To build the VerboseTuple data structure, first, I’ve inherited the Sequence mixin class from the collections.abc module. The docstring mentions all the abstract and mixin methods provided by the Sequence class. To build the new data structure, you’ll have to implement all the abstract methods defined in the Sequence class and you’ll get all the mixin methods implemented automatically. Notice that the print statement above also reveals the abstract and the mixin methods.

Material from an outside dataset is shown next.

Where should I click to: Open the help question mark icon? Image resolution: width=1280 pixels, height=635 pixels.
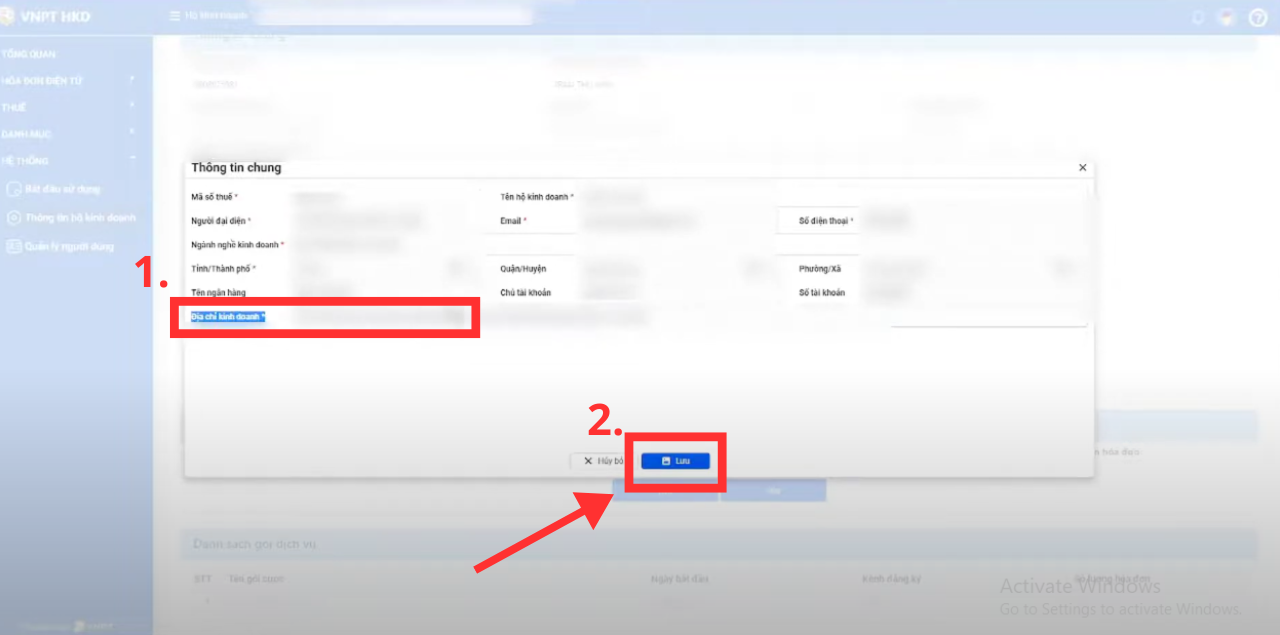click(1258, 17)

In the following snippet I’ve used some of the functionalities offered by tuple and printed them in a way that will reveal the special methods when they perform any action.

# check __getitem__
print("\n ==== Checking __getitem__ ====")
print(vt[2])

# check __len__
print("\n ==== Checking __len__ ====")
print(len(vt))

# check __contains__
print("\n ==== Checking __contains__ ====")
print(3 in vt)

# check __len__
print("\n ==== Checking __iter__ ====")
for elem in vt:
    print(elem)

# check reverse
print(f"\n ==== Checking reverse ====")
print(list(reversed(vt)))

# check count
print("\n ==== Checking count ====")
print(vt.count(1))
    ==== Checking __getitem__ ====
Method: __getitem__, Index: 2
4

    ==== Checking __len__ ====
Method: __len__
3

    ==== Checking __contains__ ====
Method: __getitem__, Index: 0
Method: __getitem__, Index: 1
True

    ==== Checking __iter__ ====
Method: __getitem__, Index: 0
1
Method: __getitem__, Index: 1
3
Method: __getitem__, Index: 2
4
Method: __getitem__, Index: 3

    ==== Checking reverse ====
Method: __len__
Method: __getitem__, Index: 2
Method: __getitem__, Index: 1
Method: __getitem__, Index: 0
[4, 3, 1]

    ==== Checking count ====
Method: __getitem__, Index: 0
Method: __getitem__, Index: 1
Method: __getitem__, Index: 2
Method: __getitem__, Index: 3
1

The printed statements reveal the corresponding special methods used internally when a particular tuple operation occurs.

Verbose list

This is a list-like data structure that acts exactly like the built-in list but with one exception. Like VerboseTuple, it’ll also print out the special methods underneath when you perform any operation on or with it.`

from collections.abc import MutableSequence


class VerboseList(MutableSequence):
    """Custom class that is exactly like a list but does some
    extra magic.

    MutableSequence:
    -----------------
    Inherits From: Sequence
    Abstract Methods: __getitem__, __setitem__, __delitem__,
            __len__, insert
    Mixin Methods: Inherited Sequence methods and append, reverse,
            extend, pop, remove, and __iadd__
    """

    def __init__(self, *args):
        self.args = list(args)

    @classmethod
    def _classname(cls):
        # This method just returns the name of the class
        return cls.__name__

    def __getitem__(self, index):
        print(f"Method: __getitem__, Index: {index}")
        return self.args[index]

    def __setitem__(self, index, value):
        print(f"Method: __setitem__, Index: {index}, Value: {value}")
        self.args[index] = value

    def __delitem__(self, index):
        print(f"Method: __delitem__, Index: {index}")
        del self.args[index]

    def __len__(self):
        print(f"Method: __len__")
        return len(self.args)

    def __repr__(self):
        return f"{self._classname()}{tuple(self.args)}"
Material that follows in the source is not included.